Optimal dynamic spectrum access in multi-channel multi-user cognitive radio networks

Wireless spectrum is a limited and valuable resource for communications. However, wireless spectrum is known to be underutilized in spacial, temporal, and spectral domains. The dynamic spectrum access (DSA) of cognitive radio networks provides the capability to improve the spectrum efficiency by allowing secondary users to access the spectrum opportunistically without interfering primary users. The dynamic spectrum access is a joint channel allocation and power control problem with the objective to maximize the aggregated throughput of all secondary users. This problem is especially difficult in multi-channel multi-user cognitive radio networks.
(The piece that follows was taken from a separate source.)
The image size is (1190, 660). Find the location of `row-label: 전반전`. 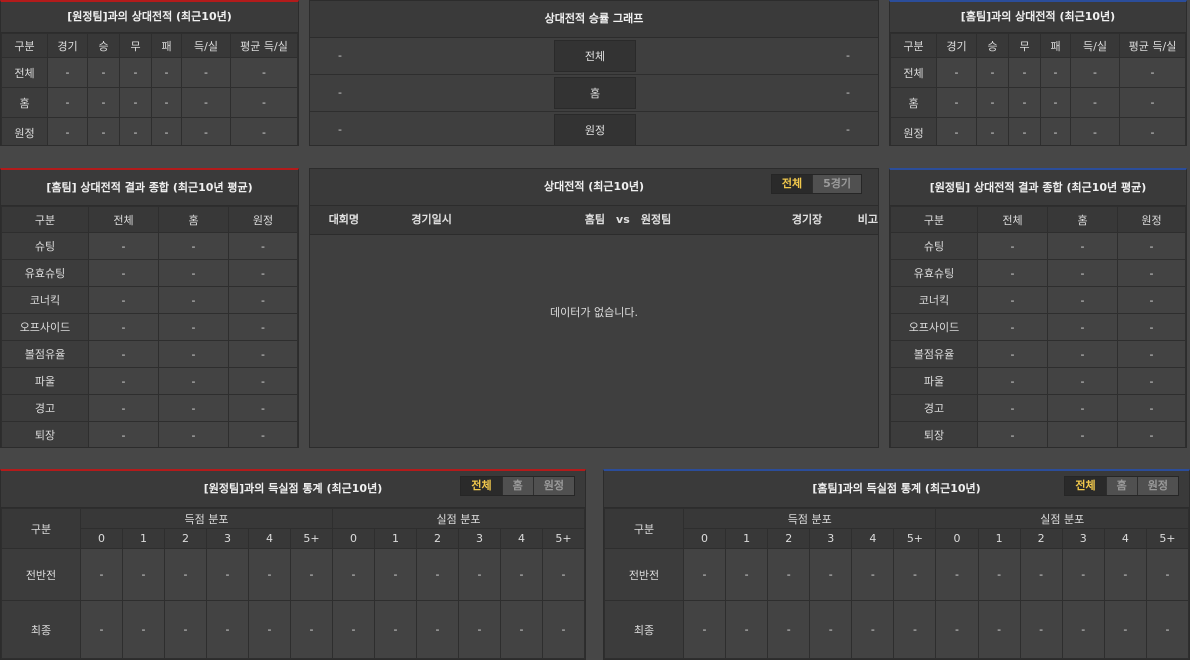

row-label: 전반전 is located at coordinates (644, 574).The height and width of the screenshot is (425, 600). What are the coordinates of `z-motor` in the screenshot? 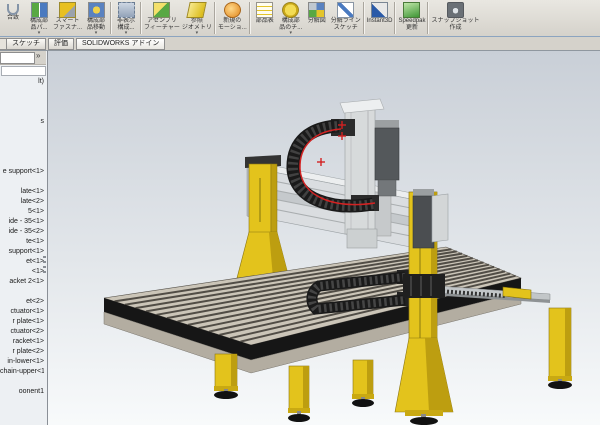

In the literature it is often formulated as a mixed integer nonlinear programming (MINLP) problem which is NP-hard. Therefore, some approximation methods are proposed to solve this problem, which lead to suboptimal solutions. In this paper we carefully reexamine the DSA problem, and prove that the original MINLP problem formulation is over-parameterized. We show that the DSA problem could be formulated as a nonlinear programming (NLP) problem without losing globally optimal objective function values. Moreover, the optimal solution to this NLP problem could be obtained by an interior point DSA optimization algorithm in polynomial time. Simulation results show that the proposed method performs better than other approximation methods do.